Tarefa:
Prolongue o texto sobre a estátua de D. Catarina no Parque Tejo, começando logo depois da última frase apresentada.

Excerto do texto:
________________________________________

Certas PalavrasPágina de Marco Neves sobre línguas e outras viagens

A rainha portuguesa que Nova Iorque derreteu

Às vezes, as viagens mais interessantes acontecem-nos mesmo à porta de casa. Pois imagine o leitor que fui dar um passeio à beira-Tejo e, sem sair de Lisboa, vi-me transportado para debates furiosos na Nova Iorque dos Anos 90. Tudo por causa duma rainha portuguesa.

Uma rainha a ver o Mar da Palha

Pois, se estiver perto de Lisboa e tiver umas horas, vá passear para o Parque Tejo, ali por baixo da Ponte Vasco da Gama. Se começar a percorrer o passadiço à beira-rio em direcção à Torre Vasco da Gama, encontrará uma estátua de bronze de uma mulher de cabelo desgrenhado — é a estátua de D. Catarina, a portuguesa que foi rainha de Inglaterra.

Olhei para aquela figura peculiar. Li a placa que lá está a informar que aquela era uma reprodução de outra estátua construída em Nova Iorque em homenagem à rainha portuguesa que deu o nome ao bairro de Queens. Uma rainha que, dizem também por aí, ensinou aos ingleses o prazer do chá das cinco.

Ora, não sei bem porquê, apeteceu-me ver uma imagem daquela estátua em Nova Iorque. Como não podia, naquele momento, teletransportar-me para o outro lado do oceano, procurei imagens da estátua original. Não encontrei. Fui a guias de Nova Iorque: nada. Procurei no Google Maps. Nada. Por momentos, pensei em ir para o aeroporto e meter-me num avião para procurar a estátua a pé pelas ruas de Queens, mas lembrei-me de que tinha de ir buscar os meus filhos à escola.

Cocei a cabeça: mas que raio? Como é que nós temos aqui à beira-Tejo uma réplica de uma estátua que não aparece em lado nenhum na Internet? Será essa estátua a única que ninguém fotografou? Pus o telemóvel no bolso e continuei a passear.

________________________________________

Dados:
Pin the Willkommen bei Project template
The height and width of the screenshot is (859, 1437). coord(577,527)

________________________________________

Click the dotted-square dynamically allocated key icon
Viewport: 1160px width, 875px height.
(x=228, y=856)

________________________________________

Resposta:
A pele escura da rainha

Em casa, procurei melhor. Encontrei então este artigo do The New York Times que me explicou o que se passou: The Statue That Never Was. A estátua que nunca chegou a existir…

A história conta-se rapidamente: no final dos Anos 80, uma associação de portugueses propôs a criação de uma estátua para honrar a rainha portuguesa que deu o nome ao bairro de Queens.

O projecto ganhou apoios e avançou. Os autarcas de Queens acharam, certamente, que uma estátua daquelas seria bem-vista pela comunidade portuguesa, o que dá sempre jeito.

Para a criação da estátua foi escolhida a escultora Audrey Flack, que se lançou ao trabalho e criou os modelos necessários para a criação da gigantesca rainha de bronze.

A obra foi-se fazendo ao longo dos Anos 90, até que a pobre da rainha foi atingida por um belo dum furacão mediático.

De repente, a estátua não era bem-vinda. Vários activistas denunciaram a rainha como uma monarca britânica ligada ao tráfico de escravos. Em manifestações públicas e artigos furiosos, houve quem também apontasse para o facto de não haver qualquer documento que ligue a rainha ao nome do bairro.

Chegou a haver reuniões públicas empolgadas e manifestantes a agitar cartazes com o simpático apodo «Slave Queen». A câmara do Borough de Queens acabou por retirar o apoio ao projecto.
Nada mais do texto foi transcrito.